What’s not right is the tired myth that Social Security won’t be there for people 25 or 30 years old. And by perpetuating this alligators- in-the-sewer fable, Perry not only wrecks his own credibility but makes it harder for Congress to fix the program.
Here is the real story of Social Security in one sentence: It is underfunded and badly needs to be modernized but even if Washington does nothing, young people will receive three-quarters of their promised benefits. And last I looked, three-quarters of promised benefits falls somewhat short of a “monstrous lie.”
Don’t believe me? Just ask the bipartisan Social Security Trustees—even those who served during George W. Bush’s administration. Here is a link to the trustees report from 2007. This year's isn't much different.
Perry is, of course, pandering to the hard core conservatives for whom the Ponzi scheme line is akin to theological text. It is something like the belief among liberals that the U.S. invaded Iraq solely to fill the coffers of Halliburton: There is no evidence that it is true, but it sounds so good it would be a shame to stop saying it.

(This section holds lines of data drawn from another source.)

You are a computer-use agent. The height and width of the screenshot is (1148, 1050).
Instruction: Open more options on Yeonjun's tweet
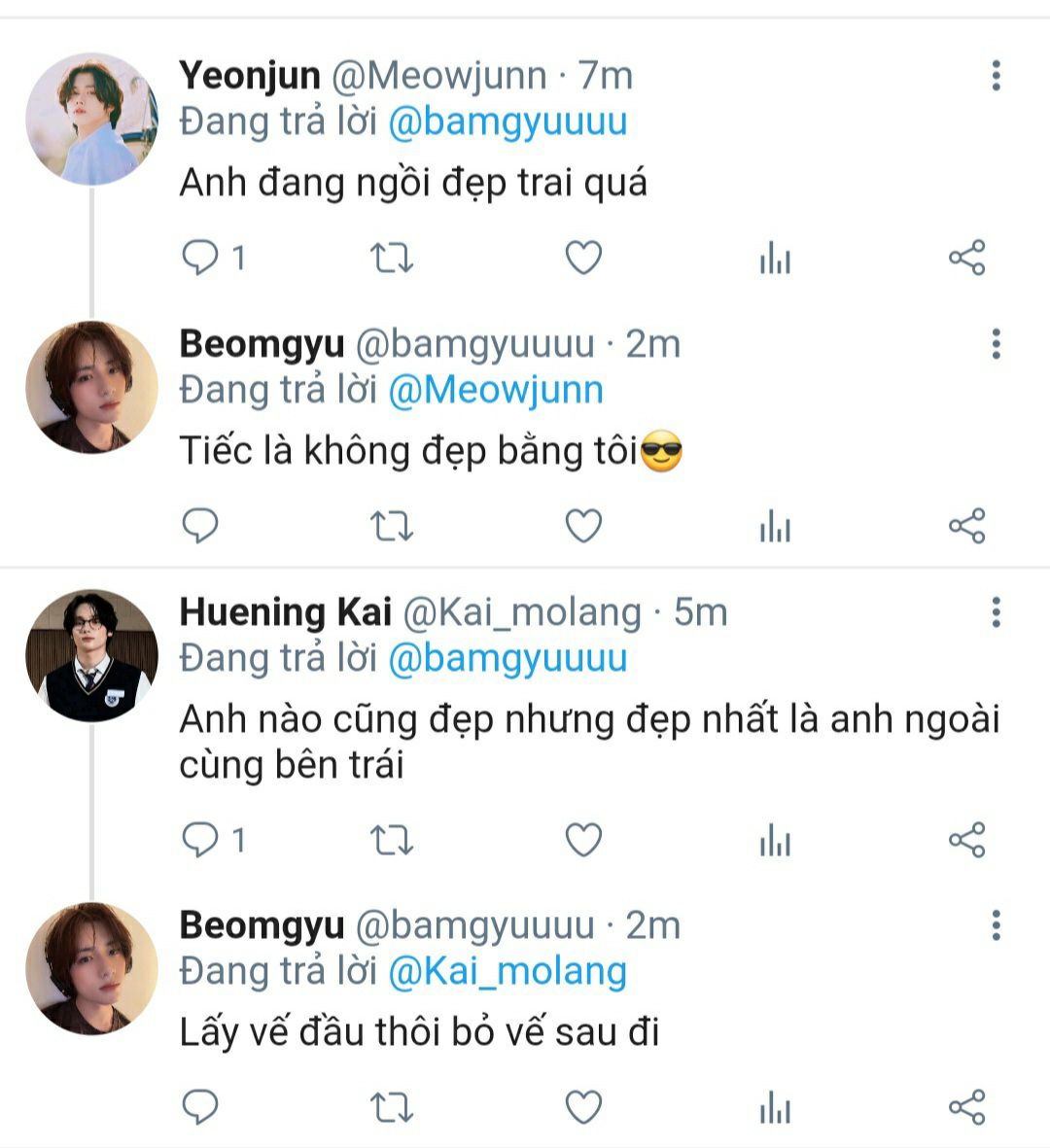[x=996, y=76]
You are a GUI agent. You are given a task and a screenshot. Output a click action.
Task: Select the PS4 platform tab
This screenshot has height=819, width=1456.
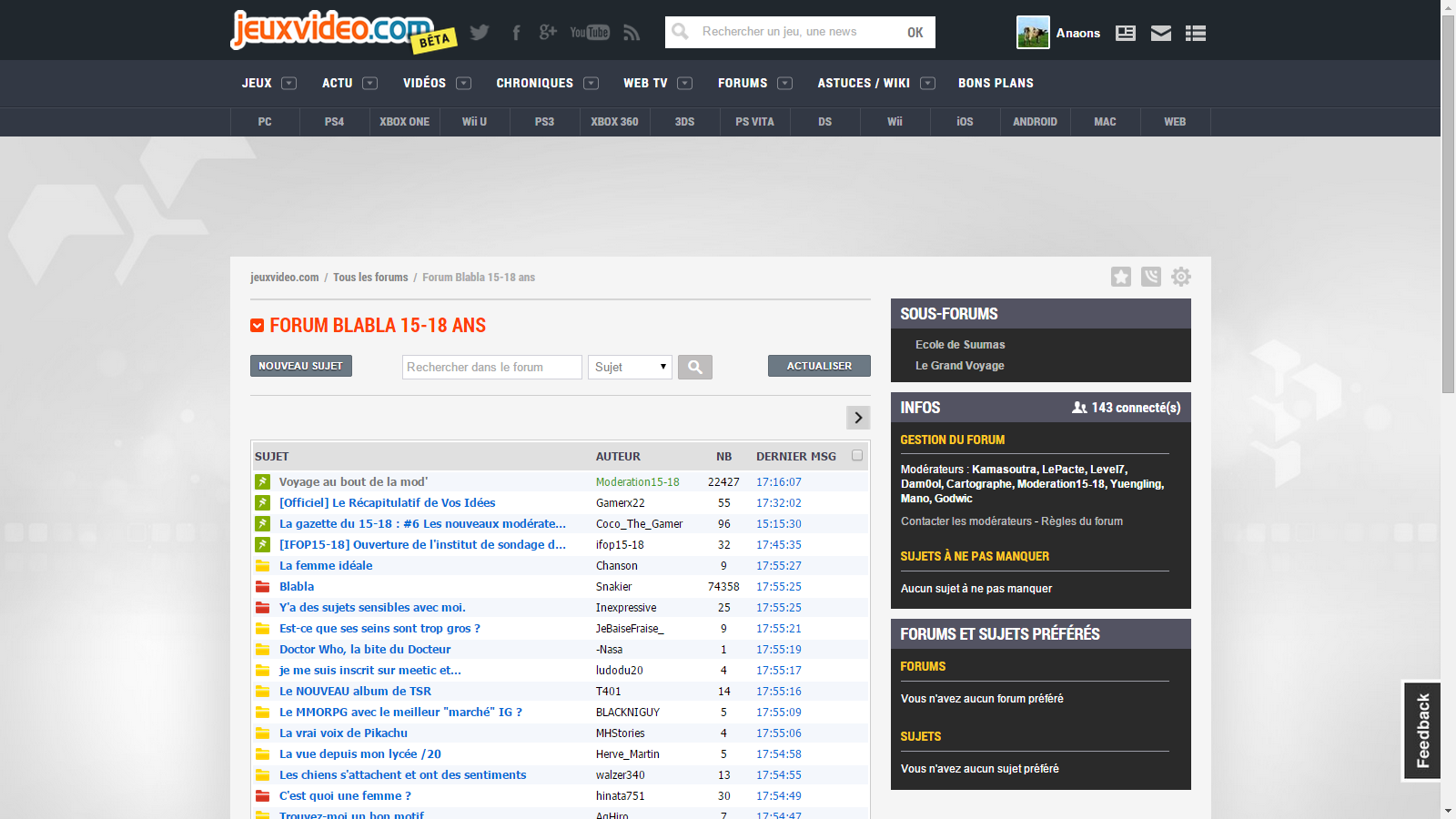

Make no mistake, Social Security badly needs to be modernized so it better reflects the realities of the 21st century. And it isn't hard to find the policy changes to do it. While those 30-year-olds won't get 100 percent of promised benefits, they can come pretty close. The problem is finding the political will. And Perry's demagoguery doesn't help.
Gov. Perry needs to remember that he is running for president, and not national talk show host. Social Security is a serious problem that deserves to be taken seriously.